Soldiers nominated for medals after assisting injured Korean motorist
August 13, 2005
SEOUL — What started as a pesky traffic jam turned into an adrenaline-fueled 10-minute rescue Monday, with two U.S. soldiers aiding an injured South Korean motorist.
Spc. Nathan A. Bird and Spc. Norman P. Portillo, both of Camp Walker’s Headquarters and Headquarters Detachment, 36th Signal Battalion, were on a routine maintenance support trip to Kunsan Air Base when they hit a small traffic jam on Highway 1.
As they crept forward, they realized the car stalled in the lane had been in some sort of accident.
It was “dented in pretty good,” said Bird. He said he “could see the right front passenger tire was … sideways, not upright.”
When the soldiers, and the two South Korean support personnel in the car with them, realized no one was assisting the accident victims, they jumped into action.

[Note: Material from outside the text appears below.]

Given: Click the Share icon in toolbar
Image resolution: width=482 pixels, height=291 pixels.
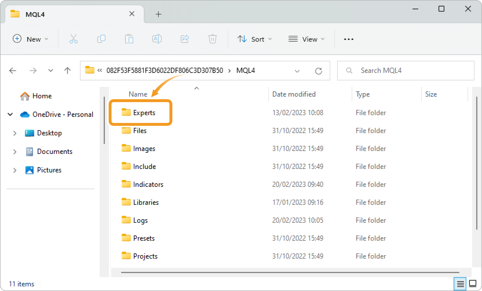Looking at the screenshot, I should [x=185, y=39].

Portillo, the first to reach the window, said he was shocked by what he saw.
A passenger had flesh “about the size of a softball missing from his elbow” and was bleeding through the open fracture, he said.
Portillo used his uniform belt as a tourniquet while Bird removed his uniform T-shirt and pressed it to the wound to help stanch the flow of blood.
Both Bird and Portillo credit their military training for preparing them to react.
“I did have the initial shock,” Bird said, but “within half a second to a second my training did kick in. It’s part of the combat task training that we do with our unit.”
While they worked on the passenger, the South Korean workers helped translate, the soldiers said. The driver and the other two passengers in the car were shaken up — “a couple of bruises here and there,” Portillo said.
Portillo said that the injured man understood immediately they were there to help.
He “saw the uniform” and “knew we could help,” Portillo said.
Rescue personnel arrived after 10 minutes, the soldiers said.
They spent a good chunk of the next three hours in the car discussing the incident.
Portillo said they talked about the “initial shock, the rush, the adrenaline.”
Capt. Robert Collins, company commander, said he was proud to learn his troops assisted at the scene and submitted them both for Army Achievement Medals.
“It felt good to know that we had a couple of soldiers trained well enough to react as they did,” he said.
The soldiers said the last thing they thought about was earning medals.
“We were just doing our job,” Portillo said. “Just helping out a fellow human being.”
Bird later phoned the news home to his family.
“My mother is very proud of me right now,” he said.